-- Required action --
Print each entry word for word.

(Stored data entries)
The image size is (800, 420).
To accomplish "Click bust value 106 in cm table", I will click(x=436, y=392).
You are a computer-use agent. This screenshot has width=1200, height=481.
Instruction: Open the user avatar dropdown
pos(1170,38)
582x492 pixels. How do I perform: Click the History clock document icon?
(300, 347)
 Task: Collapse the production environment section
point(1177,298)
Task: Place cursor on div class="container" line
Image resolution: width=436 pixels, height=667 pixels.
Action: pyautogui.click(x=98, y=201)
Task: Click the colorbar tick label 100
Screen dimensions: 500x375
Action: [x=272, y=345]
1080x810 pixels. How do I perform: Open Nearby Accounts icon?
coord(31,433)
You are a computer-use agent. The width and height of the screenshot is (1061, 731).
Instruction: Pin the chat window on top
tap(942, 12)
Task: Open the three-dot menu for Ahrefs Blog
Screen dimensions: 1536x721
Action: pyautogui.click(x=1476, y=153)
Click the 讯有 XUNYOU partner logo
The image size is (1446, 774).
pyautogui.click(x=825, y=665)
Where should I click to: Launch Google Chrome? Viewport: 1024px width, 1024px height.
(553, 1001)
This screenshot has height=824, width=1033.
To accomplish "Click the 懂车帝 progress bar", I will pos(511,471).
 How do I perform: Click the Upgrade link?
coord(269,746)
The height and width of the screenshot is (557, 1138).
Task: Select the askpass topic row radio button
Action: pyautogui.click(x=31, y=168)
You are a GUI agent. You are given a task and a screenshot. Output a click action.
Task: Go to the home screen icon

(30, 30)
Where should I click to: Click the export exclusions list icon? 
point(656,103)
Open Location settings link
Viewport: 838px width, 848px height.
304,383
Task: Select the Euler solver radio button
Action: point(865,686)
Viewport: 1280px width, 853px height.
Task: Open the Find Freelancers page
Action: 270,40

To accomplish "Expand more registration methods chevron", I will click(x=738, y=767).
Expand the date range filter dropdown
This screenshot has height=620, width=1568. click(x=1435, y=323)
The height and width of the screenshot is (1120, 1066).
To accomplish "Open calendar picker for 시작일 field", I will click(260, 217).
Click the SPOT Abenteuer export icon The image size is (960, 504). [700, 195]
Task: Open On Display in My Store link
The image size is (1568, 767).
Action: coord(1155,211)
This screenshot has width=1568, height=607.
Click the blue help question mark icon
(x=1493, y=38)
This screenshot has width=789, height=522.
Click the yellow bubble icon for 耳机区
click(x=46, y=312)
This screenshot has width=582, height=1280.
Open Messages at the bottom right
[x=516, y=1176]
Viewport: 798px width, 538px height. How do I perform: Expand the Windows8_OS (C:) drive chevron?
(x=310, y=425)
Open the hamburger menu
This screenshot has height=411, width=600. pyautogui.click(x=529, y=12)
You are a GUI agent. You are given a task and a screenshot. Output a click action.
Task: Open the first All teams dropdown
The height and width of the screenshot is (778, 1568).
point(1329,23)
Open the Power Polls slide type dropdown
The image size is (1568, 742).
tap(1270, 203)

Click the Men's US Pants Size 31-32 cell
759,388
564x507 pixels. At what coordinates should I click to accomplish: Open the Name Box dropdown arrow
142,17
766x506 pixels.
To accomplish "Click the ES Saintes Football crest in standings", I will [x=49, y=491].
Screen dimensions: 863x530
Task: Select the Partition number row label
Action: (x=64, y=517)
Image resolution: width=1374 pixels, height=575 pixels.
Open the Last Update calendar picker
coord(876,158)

-- Solution to this exercise --
The image size is (800, 420).
To accomplish "Click bust value 106 in cm table", I will click(x=436, y=392).
You are a computer-use agent. This screenshot has width=1200, height=481.
Instruction: Open the user avatar dropdown
pos(1170,38)
582x492 pixels. How do I perform: Click the History clock document icon?
(300, 347)
 Task: Collapse the production environment section
point(1177,298)
Task: Place cursor on div class="container" line
Image resolution: width=436 pixels, height=667 pixels.
Action: pyautogui.click(x=98, y=201)
Task: Click the colorbar tick label 100
Screen dimensions: 500x375
Action: [x=272, y=345]
1080x810 pixels. How do I perform: Open Nearby Accounts icon?
coord(31,433)
You are a computer-use agent. The width and height of the screenshot is (1061, 731).
Instruction: Pin the chat window on top
tap(942, 12)
Task: Open the three-dot menu for Ahrefs Blog
Screen dimensions: 1536x721
Action: pyautogui.click(x=1476, y=153)
Click the 讯有 XUNYOU partner logo
The image size is (1446, 774).
pyautogui.click(x=825, y=665)
Where should I click to: Launch Google Chrome? Viewport: 1024px width, 1024px height.
(553, 1001)
This screenshot has height=824, width=1033.
To accomplish "Click the 懂车帝 progress bar", I will pos(511,471).
 How do I perform: Click the Upgrade link?
coord(269,746)
The height and width of the screenshot is (557, 1138).
Task: Select the askpass topic row radio button
Action: pyautogui.click(x=31, y=168)
You are a GUI agent. You are given a task and a screenshot. Output a click action.
Task: Go to the home screen icon

(30, 30)
Where should I click to: Click the export exclusions list icon? 
point(656,103)
Open Location settings link
Viewport: 838px width, 848px height.
304,383
Task: Select the Euler solver radio button
Action: point(865,686)
Viewport: 1280px width, 853px height.
Task: Open the Find Freelancers page
Action: 270,40

To accomplish "Expand more registration methods chevron", I will click(x=738, y=767).
Expand the date range filter dropdown
This screenshot has height=620, width=1568. click(x=1435, y=323)
The height and width of the screenshot is (1120, 1066).
To accomplish "Open calendar picker for 시작일 field", I will click(260, 217).
Click the SPOT Abenteuer export icon The image size is (960, 504). [700, 195]
Task: Open On Display in My Store link
The image size is (1568, 767).
Action: coord(1155,211)
This screenshot has width=1568, height=607.
Click the blue help question mark icon
(x=1493, y=38)
This screenshot has width=789, height=522.
Click the yellow bubble icon for 耳机区
click(x=46, y=312)
This screenshot has width=582, height=1280.
Open Messages at the bottom right
[x=516, y=1176]
Viewport: 798px width, 538px height. How do I perform: Expand the Windows8_OS (C:) drive chevron?
(x=310, y=425)
Open the hamburger menu
This screenshot has height=411, width=600. pyautogui.click(x=529, y=12)
You are a GUI agent. You are given a task and a screenshot. Output a click action.
Task: Open the first All teams dropdown
The height and width of the screenshot is (778, 1568).
point(1329,23)
Open the Power Polls slide type dropdown
The image size is (1568, 742).
tap(1270, 203)

Click the Men's US Pants Size 31-32 cell
759,388
564x507 pixels. At what coordinates should I click to accomplish: Open the Name Box dropdown arrow
142,17
766x506 pixels.
To accomplish "Click the ES Saintes Football crest in standings", I will [x=49, y=491].
Screen dimensions: 863x530
Task: Select the Partition number row label
Action: (x=64, y=517)
Image resolution: width=1374 pixels, height=575 pixels.
Open the Last Update calendar picker
coord(876,158)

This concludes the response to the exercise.